Now’s not a good time to be a mid-ranking banker. But it may be a worse time to be a managing director. Banks everywhere are cutting back on senior staff in an attempt to reshape their hierarchical pyramids. UBS is allegedly the latest place to chuck out expensive MDs and make do with cheaper but equally competent staff below them.
“UBS made a lot of senior redundancies in the past few weeks,” alleges one fixed income headhunter, speaking entirely off the record. “It’s a common strategy in fixed income now that revenues have dropped off,” he adds. “It’s all about downgrading your cost base.”
Recent departures from UBS’s investment bank in London are thought to include Joseph Zacharioudakis, a senior structured products specialist, David Morland, head of ETN trading (who allegedly resigned), Christopher Pind, a director in FX, Michel Wiskerski, a senior rates derivatives salesman in France, and Chris Lupoli, a global inflation-linked strategist (who’s now at HSBC). It’s not clear whether Zacharioudakis and Pind also quit of their own accords.

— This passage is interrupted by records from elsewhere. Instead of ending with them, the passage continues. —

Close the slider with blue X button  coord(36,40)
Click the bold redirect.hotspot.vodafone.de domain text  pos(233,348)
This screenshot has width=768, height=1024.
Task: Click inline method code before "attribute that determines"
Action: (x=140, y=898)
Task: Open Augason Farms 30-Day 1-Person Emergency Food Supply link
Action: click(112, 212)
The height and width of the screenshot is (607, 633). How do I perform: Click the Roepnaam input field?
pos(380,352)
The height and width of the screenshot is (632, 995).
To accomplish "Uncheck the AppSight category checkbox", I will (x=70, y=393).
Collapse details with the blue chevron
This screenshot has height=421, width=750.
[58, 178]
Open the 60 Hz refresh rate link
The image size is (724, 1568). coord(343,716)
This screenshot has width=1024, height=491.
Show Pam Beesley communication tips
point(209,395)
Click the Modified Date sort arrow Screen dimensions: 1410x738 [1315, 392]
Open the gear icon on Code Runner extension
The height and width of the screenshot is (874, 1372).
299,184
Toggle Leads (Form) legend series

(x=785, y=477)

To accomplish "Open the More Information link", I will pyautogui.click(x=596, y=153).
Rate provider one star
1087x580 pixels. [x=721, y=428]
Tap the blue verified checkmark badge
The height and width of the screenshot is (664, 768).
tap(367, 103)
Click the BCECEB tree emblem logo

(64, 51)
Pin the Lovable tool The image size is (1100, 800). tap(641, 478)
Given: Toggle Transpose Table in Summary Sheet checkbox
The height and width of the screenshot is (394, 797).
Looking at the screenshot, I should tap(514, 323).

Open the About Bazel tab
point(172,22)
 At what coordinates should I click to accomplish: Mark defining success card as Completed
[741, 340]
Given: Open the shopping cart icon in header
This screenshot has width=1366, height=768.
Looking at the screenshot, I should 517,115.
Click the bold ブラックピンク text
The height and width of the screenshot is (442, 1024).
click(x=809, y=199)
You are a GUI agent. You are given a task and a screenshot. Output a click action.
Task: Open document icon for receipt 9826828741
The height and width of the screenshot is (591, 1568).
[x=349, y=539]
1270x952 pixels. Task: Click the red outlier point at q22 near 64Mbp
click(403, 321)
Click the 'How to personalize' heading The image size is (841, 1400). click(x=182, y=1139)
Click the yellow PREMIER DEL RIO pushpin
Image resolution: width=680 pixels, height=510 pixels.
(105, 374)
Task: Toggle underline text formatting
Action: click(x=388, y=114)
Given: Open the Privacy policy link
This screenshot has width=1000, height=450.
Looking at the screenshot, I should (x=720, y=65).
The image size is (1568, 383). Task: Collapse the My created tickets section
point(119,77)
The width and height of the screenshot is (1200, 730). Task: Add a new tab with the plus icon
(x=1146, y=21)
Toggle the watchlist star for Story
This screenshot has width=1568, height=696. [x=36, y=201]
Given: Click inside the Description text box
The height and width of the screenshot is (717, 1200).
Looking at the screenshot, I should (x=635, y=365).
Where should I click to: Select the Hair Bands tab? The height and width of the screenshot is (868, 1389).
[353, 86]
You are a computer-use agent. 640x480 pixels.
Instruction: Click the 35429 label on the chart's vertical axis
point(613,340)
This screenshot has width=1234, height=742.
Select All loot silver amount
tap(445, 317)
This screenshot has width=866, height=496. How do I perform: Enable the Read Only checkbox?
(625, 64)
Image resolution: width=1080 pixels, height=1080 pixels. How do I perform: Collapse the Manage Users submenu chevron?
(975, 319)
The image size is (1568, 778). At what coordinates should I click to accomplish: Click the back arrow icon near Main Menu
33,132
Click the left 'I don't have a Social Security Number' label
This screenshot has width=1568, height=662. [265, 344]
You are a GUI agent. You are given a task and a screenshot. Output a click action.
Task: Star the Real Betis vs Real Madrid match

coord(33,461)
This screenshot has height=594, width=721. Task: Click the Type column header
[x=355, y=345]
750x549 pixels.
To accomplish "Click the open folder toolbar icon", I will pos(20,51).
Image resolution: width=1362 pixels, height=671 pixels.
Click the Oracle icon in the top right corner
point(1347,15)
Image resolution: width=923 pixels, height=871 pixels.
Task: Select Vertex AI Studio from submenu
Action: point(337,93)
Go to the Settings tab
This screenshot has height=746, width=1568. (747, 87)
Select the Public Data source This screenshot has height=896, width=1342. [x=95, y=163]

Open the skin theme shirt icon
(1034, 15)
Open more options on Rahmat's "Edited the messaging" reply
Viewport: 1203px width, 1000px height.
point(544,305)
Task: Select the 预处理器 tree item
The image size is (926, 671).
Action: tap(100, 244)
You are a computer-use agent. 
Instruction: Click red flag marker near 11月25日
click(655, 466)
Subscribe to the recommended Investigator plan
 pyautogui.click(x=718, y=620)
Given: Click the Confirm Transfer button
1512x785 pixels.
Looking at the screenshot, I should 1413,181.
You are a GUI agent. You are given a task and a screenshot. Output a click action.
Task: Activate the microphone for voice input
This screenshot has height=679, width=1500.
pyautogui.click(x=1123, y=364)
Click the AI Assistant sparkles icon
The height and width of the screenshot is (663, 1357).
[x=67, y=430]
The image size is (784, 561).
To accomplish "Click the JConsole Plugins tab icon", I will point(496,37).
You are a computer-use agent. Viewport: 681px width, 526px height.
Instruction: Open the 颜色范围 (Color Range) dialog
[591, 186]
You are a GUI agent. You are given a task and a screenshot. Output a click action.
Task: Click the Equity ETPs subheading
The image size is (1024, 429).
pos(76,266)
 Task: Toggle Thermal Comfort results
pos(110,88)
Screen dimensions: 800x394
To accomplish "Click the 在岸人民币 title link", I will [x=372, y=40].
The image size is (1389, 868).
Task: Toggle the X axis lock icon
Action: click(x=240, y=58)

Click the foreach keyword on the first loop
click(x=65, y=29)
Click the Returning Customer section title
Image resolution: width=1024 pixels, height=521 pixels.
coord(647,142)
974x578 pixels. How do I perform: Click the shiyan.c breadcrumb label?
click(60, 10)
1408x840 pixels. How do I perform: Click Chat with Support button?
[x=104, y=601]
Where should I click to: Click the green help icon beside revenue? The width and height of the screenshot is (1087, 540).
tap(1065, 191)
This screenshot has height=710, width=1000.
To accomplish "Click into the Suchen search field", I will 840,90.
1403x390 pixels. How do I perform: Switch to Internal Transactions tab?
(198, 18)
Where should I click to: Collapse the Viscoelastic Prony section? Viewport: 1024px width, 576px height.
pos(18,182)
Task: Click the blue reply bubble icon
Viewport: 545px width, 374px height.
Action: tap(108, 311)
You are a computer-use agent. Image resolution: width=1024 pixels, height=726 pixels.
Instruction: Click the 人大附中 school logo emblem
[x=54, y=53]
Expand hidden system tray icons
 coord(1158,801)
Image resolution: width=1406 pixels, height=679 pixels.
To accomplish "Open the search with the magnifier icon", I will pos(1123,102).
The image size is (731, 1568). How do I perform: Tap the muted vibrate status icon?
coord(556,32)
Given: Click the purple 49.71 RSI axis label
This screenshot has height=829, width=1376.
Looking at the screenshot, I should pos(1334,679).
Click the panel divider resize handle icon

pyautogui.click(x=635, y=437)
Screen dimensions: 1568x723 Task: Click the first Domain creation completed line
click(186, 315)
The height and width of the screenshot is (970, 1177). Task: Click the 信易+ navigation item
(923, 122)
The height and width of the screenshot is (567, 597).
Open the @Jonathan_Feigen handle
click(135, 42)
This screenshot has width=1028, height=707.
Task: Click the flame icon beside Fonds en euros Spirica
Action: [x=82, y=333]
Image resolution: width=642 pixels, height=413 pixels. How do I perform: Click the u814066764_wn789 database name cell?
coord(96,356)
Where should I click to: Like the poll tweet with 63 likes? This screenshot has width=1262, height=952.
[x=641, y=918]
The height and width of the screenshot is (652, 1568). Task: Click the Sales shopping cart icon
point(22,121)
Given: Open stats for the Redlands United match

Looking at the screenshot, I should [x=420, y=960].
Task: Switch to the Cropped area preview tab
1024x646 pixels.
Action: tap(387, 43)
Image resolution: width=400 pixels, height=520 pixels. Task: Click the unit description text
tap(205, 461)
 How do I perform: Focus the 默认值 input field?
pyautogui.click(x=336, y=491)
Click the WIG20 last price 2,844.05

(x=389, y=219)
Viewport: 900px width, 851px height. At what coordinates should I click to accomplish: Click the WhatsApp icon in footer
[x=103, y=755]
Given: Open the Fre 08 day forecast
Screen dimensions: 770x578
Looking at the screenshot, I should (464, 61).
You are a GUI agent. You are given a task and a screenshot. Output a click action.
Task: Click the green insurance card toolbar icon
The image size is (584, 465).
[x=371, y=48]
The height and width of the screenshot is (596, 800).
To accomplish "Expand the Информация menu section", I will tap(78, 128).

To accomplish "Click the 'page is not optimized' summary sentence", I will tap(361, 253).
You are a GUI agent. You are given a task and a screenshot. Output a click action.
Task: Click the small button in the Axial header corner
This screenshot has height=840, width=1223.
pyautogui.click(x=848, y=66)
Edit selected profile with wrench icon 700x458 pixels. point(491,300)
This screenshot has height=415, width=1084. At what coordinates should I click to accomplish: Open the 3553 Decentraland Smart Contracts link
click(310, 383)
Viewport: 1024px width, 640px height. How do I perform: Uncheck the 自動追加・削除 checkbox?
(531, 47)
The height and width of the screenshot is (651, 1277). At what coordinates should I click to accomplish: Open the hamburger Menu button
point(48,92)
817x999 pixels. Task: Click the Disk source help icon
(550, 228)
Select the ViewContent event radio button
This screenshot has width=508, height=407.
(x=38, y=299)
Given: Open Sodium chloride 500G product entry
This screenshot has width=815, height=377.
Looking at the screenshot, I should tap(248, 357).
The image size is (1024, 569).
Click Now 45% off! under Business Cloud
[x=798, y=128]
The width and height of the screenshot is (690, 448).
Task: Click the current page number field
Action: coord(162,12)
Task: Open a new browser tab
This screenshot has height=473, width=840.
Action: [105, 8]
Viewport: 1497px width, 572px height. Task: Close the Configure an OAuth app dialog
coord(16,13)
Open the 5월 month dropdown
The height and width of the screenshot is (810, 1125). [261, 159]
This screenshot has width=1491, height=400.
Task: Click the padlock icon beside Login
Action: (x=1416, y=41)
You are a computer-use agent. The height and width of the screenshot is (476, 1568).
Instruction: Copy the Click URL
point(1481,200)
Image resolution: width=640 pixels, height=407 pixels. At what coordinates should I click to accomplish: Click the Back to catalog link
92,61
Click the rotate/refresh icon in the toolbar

The Swiss bank has also been ditching senior staff in M&A.
UBS declined to comment for this article. However, one insider said senior bankers are simply being culled because they spread rampantly during the boom years and were therefore out of control. “Trust me – there are still plenty of MDs around here. It’s not a question of losing MDs and replacing them with junior staff – it’s a question of losing MDs and replacing them with better existing MDs, or hiring new ones in.”
A UBS executive director told us it’s preferable to have fewer senior staff above you. “There’s not a fat layer of management at the top and I get more exciting stuff to do,” he said.